━━━ Data

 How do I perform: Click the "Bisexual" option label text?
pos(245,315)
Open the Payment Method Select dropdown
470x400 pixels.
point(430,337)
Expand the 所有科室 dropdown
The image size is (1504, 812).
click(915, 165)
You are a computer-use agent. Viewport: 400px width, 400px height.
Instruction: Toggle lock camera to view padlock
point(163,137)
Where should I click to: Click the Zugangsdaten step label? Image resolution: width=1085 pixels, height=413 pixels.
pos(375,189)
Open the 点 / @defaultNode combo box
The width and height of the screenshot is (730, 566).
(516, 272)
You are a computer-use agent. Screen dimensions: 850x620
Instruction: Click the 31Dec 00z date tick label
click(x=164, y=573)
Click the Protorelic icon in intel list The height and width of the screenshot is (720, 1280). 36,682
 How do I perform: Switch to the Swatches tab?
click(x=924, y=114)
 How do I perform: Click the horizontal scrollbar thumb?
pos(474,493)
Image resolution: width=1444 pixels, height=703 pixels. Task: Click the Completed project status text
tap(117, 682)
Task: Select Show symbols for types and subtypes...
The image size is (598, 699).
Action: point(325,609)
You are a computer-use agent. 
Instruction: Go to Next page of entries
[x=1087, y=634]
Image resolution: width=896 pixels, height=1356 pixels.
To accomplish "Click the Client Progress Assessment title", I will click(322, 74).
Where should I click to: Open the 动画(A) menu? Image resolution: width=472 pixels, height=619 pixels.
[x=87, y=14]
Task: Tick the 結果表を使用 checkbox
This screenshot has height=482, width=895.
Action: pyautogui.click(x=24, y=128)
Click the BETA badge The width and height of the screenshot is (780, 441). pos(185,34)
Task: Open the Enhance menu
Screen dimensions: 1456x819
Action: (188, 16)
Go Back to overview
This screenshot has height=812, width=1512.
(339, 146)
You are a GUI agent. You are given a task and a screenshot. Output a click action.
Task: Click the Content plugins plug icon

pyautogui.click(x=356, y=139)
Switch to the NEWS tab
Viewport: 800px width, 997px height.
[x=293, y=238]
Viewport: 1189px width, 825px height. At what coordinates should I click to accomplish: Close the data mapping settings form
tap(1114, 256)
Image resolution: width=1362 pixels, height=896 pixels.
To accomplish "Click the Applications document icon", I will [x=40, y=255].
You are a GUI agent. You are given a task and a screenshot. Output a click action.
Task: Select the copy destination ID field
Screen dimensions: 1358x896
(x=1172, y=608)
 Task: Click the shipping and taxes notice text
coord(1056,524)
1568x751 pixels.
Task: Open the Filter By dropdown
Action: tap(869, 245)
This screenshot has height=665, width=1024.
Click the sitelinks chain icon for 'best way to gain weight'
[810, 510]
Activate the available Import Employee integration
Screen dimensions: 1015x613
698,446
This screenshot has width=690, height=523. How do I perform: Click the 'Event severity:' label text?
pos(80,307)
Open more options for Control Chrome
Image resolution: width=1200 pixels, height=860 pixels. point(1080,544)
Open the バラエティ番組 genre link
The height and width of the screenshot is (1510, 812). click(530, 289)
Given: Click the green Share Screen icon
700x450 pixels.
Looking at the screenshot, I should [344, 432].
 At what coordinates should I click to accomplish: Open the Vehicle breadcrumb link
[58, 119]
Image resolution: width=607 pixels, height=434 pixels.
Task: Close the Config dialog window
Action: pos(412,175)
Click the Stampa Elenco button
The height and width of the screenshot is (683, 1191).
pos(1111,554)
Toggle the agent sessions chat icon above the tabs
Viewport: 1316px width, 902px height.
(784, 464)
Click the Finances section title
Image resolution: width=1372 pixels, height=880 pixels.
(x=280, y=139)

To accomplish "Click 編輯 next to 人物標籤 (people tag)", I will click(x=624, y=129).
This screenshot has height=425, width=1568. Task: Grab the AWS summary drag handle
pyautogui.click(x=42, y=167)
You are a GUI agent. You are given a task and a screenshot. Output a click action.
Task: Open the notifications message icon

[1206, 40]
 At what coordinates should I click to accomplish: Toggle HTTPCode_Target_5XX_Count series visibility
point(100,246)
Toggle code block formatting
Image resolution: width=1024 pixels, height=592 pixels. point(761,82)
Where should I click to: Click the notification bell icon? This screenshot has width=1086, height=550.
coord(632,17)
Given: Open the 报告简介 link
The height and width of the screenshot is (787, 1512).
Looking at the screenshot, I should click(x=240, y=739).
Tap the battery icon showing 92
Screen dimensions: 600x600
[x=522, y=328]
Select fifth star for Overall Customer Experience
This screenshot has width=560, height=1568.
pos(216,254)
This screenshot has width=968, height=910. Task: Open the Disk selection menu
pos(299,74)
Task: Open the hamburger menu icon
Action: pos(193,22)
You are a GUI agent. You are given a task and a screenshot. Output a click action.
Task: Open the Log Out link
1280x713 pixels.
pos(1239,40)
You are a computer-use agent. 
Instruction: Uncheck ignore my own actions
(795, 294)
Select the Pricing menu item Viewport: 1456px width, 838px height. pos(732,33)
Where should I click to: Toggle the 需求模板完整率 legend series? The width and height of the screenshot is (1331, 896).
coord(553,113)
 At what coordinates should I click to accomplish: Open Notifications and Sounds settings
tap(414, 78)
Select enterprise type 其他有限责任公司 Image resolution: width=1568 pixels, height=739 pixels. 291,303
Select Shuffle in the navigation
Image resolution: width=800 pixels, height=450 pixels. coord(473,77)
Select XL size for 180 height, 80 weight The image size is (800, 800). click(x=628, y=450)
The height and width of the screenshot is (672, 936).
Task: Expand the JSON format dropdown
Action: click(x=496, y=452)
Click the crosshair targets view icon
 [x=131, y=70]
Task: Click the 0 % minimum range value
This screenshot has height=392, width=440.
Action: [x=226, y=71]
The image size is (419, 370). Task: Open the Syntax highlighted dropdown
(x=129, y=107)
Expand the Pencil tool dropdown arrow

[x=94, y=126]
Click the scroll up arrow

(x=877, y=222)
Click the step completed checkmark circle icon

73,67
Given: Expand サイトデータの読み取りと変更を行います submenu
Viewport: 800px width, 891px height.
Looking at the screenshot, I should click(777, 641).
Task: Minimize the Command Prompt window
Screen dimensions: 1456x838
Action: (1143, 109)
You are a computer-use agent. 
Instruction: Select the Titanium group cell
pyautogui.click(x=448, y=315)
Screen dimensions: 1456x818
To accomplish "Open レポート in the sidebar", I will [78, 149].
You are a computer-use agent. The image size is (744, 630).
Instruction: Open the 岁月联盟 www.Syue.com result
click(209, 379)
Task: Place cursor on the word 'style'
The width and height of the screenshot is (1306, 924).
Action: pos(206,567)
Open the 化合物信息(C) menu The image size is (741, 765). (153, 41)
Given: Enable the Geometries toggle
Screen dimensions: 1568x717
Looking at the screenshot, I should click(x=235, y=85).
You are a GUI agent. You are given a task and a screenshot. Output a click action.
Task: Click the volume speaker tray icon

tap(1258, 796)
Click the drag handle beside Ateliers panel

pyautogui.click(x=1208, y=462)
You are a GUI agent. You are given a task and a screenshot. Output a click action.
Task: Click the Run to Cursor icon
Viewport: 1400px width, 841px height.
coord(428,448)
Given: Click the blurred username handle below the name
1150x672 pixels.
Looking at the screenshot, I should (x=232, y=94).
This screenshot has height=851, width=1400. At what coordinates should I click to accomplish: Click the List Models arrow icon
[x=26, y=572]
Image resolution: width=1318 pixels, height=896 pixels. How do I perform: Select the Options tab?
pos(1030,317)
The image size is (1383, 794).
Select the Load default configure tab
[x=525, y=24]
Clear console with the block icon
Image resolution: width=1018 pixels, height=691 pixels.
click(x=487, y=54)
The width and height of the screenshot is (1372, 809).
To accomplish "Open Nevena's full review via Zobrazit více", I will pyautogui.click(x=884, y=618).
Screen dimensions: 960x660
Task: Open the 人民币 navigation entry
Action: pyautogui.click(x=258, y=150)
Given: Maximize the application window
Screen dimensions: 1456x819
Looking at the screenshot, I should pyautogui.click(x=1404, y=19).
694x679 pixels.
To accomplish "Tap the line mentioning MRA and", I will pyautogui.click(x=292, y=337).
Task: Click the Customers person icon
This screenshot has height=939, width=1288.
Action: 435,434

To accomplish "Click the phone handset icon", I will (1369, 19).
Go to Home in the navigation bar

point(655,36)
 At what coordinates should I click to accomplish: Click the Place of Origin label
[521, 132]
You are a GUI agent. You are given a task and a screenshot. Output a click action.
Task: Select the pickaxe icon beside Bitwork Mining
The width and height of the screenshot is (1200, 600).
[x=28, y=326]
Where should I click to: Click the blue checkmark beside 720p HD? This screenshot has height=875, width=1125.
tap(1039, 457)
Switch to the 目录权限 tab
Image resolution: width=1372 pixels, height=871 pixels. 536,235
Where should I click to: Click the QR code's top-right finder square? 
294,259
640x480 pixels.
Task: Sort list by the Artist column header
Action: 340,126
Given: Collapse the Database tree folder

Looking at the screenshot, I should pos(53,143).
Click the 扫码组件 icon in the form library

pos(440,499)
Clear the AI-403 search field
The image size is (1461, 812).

━━━━━━

**Exercise requirements:**
Arrange the rows as a numbered list, leaving out any blank lines. Start at the line containing "Given: Expand サイトデータの読み取りと変更を行います submenu" and continue through the line containing "click(209, 379)".

**Complete response:**
1. Given: Expand サイトデータの読み取りと変更を行います submenu
2. Viewport: 800px width, 891px height.
3. Looking at the screenshot, I should click(777, 641).
4. Task: Minimize the Command Prompt window
5. Screen dimensions: 1456x838
6. Action: (1143, 109)
7. You are a computer-use agent. 
8. Instruction: Select the Titanium group cell
9. pyautogui.click(x=448, y=315)
10. Screen dimensions: 1456x818
11. To accomplish "Open レポート in the sidebar", I will [78, 149].
12. You are a computer-use agent. The image size is (744, 630).
13. Instruction: Open the 岁月联盟 www.Syue.com result
14. click(209, 379)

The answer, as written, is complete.